H: Lo siento, Mac. –Se disculpa, sentándose en el sofá-. Si no te hubiera pedido que te casaras conmigo, no te habrían encontrado.
M: Eso no lo sabes. ¿Y si hubiera salido a algún sitio, y me hubieran encontrado? O… ¿Si tú salieras y oliesen mi aroma en tu ropa? –Me siento a su lado, y le acaricio la mejilla-. No es culpa tuya, Harm. ¿O es qué te arrepientes de…? –Pone el dedo en mis labios y me mira a los ojos-.

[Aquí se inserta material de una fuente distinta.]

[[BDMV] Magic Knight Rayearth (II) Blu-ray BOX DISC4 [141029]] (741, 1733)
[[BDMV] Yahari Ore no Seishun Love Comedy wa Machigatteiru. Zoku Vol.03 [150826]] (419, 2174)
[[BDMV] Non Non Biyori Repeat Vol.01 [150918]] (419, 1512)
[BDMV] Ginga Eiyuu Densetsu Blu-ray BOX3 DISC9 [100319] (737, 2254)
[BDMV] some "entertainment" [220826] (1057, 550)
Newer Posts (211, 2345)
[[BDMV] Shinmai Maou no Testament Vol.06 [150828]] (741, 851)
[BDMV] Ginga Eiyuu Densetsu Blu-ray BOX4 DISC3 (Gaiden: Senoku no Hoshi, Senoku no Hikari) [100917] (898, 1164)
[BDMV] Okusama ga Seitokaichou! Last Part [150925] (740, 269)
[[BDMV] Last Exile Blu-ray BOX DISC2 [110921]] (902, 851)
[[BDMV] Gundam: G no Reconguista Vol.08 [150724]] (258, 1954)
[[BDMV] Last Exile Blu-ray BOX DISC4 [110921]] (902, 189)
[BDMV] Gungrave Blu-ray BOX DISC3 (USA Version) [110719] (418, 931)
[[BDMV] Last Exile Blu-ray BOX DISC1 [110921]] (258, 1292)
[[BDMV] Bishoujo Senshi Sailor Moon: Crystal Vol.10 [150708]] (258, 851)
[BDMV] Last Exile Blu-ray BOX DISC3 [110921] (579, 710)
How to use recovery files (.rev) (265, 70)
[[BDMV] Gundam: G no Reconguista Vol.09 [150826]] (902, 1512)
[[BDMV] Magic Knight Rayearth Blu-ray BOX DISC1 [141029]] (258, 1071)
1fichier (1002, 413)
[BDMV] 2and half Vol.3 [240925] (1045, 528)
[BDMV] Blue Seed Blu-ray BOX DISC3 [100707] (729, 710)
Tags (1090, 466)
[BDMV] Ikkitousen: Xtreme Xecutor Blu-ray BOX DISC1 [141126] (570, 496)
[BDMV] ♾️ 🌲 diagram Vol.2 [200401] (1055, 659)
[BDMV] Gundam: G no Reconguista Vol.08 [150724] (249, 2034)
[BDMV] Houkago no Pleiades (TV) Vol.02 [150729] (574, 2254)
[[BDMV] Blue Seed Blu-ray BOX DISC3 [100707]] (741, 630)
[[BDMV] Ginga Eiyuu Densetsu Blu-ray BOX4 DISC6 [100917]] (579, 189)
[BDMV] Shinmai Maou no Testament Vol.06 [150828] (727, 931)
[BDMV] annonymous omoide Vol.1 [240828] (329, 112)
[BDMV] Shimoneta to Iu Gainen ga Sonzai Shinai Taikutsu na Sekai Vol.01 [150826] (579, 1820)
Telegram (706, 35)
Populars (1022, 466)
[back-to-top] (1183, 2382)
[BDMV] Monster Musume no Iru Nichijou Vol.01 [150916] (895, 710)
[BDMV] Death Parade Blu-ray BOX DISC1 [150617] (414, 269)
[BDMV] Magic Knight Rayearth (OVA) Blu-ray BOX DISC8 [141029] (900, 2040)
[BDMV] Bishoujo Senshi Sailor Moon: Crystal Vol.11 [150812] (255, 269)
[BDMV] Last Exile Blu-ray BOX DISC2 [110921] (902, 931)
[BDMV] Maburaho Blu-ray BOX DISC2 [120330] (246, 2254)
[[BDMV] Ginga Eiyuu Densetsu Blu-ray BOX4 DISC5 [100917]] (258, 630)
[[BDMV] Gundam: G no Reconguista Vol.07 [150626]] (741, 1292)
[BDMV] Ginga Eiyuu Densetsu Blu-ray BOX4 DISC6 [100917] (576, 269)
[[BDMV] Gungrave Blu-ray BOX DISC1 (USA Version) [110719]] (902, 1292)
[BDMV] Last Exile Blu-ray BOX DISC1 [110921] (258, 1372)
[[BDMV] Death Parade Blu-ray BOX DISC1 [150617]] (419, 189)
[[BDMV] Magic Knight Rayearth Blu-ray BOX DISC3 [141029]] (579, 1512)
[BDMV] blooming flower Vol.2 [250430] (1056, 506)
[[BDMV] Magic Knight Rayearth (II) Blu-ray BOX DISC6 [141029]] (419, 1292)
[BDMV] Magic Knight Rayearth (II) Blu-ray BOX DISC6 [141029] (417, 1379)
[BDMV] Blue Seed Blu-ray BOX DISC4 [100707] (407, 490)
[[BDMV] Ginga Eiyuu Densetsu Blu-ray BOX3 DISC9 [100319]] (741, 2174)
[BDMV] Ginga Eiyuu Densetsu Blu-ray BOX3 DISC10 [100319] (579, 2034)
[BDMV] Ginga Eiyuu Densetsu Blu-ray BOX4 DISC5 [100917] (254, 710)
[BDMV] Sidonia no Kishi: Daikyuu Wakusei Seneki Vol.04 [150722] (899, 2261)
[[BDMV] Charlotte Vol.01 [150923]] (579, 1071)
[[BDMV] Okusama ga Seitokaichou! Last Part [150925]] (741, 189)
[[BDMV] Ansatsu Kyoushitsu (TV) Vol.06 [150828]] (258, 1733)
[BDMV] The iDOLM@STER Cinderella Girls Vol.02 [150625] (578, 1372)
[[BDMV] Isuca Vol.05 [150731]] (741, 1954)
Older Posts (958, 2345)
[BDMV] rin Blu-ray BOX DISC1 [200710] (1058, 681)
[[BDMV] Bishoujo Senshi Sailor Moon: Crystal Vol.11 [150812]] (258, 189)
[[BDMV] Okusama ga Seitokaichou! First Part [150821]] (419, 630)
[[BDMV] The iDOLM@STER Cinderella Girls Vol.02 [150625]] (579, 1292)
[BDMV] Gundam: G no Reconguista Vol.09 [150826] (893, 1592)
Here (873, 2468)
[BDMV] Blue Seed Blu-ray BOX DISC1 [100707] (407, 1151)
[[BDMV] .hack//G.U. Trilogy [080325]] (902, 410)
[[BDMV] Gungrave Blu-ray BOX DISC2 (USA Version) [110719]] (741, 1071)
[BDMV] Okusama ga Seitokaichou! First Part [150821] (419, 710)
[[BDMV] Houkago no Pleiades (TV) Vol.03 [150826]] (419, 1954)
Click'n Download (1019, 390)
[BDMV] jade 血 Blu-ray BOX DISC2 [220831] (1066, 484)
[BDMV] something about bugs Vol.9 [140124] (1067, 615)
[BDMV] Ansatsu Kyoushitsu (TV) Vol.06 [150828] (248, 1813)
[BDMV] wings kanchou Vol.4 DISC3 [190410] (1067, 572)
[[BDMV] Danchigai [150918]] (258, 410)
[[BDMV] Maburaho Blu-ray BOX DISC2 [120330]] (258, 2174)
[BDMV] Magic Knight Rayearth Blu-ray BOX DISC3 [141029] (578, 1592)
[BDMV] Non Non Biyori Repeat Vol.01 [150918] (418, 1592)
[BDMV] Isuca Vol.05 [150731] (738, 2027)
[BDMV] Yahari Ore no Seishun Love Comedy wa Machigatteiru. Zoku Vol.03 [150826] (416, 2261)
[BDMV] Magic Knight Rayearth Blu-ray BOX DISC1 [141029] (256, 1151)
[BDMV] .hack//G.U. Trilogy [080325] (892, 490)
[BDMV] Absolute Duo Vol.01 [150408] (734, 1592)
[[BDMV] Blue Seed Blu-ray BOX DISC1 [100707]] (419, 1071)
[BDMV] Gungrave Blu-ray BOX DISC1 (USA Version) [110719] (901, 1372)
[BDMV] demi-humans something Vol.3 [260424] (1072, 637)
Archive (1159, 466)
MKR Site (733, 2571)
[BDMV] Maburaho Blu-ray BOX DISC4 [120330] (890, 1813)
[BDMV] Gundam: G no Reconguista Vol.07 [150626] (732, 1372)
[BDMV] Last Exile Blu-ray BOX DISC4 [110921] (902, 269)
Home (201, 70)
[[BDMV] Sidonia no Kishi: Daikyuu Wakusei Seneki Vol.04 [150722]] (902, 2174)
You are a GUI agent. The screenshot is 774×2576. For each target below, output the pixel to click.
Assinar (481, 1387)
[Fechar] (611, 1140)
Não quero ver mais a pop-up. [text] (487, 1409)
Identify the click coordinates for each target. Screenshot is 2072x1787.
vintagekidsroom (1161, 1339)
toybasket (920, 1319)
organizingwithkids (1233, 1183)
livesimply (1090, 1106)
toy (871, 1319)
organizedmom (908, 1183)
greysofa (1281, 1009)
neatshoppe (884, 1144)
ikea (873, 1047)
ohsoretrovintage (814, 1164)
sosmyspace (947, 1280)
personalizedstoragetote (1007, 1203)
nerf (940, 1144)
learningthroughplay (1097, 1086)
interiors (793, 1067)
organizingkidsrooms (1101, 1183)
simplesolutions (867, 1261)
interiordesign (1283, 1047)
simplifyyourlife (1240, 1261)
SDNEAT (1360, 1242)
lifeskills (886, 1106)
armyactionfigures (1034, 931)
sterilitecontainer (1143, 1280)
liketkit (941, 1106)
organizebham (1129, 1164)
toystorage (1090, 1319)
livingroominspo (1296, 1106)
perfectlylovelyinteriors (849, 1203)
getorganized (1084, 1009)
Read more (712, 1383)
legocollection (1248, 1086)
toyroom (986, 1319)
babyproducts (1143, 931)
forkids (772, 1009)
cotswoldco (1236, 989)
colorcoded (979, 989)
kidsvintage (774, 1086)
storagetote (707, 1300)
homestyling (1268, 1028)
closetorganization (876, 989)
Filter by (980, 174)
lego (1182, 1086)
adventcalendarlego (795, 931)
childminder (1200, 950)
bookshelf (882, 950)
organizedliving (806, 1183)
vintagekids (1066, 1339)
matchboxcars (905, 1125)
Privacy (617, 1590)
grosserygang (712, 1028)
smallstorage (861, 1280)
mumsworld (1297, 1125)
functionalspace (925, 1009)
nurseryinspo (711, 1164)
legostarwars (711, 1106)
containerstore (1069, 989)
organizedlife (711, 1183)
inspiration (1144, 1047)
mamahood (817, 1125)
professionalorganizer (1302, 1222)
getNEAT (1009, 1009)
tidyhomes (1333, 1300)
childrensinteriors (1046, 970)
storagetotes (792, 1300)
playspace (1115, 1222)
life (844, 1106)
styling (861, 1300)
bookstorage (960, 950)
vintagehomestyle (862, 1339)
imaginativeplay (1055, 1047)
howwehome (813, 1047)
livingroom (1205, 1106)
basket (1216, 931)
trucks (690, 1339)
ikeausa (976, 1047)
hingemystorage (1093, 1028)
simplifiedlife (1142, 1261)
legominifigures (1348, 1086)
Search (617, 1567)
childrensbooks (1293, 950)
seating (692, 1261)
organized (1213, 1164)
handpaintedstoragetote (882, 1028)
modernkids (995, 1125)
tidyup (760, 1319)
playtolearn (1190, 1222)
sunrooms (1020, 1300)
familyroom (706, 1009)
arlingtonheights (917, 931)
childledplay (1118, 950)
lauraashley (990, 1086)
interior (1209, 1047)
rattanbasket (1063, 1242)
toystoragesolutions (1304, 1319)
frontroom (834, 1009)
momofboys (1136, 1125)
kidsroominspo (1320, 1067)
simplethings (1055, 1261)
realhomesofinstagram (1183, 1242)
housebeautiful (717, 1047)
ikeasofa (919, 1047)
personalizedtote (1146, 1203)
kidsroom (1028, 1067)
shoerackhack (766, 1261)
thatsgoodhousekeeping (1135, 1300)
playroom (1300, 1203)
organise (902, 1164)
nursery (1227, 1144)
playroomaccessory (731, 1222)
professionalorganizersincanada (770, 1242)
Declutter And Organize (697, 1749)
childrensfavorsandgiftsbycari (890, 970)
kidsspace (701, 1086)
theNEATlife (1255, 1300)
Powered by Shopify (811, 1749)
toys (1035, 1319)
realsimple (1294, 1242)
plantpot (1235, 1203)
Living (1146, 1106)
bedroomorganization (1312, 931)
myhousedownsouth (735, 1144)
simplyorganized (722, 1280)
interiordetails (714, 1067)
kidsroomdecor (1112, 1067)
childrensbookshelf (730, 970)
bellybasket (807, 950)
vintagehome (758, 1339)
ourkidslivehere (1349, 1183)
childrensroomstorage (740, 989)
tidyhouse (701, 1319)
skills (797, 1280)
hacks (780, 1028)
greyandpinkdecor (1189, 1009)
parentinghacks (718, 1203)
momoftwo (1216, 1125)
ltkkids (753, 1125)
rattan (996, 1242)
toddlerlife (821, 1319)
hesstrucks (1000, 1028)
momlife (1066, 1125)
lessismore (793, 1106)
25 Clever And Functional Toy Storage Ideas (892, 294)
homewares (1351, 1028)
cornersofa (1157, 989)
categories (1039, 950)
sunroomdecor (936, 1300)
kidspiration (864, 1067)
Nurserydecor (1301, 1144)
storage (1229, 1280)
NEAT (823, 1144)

H: No me arrepiento de haberme casado contigo, Sarah. –Sonríe-. Te quiero.

Noto a las lágrimas formándose en mis ojos y caer por mis mejillas. Harm pasa su pulgar para limpiármelas y me sonríe. Me acerco lentamente hasta su boca y le beso. El me sujeta por la cintura y me coloca encima suyo.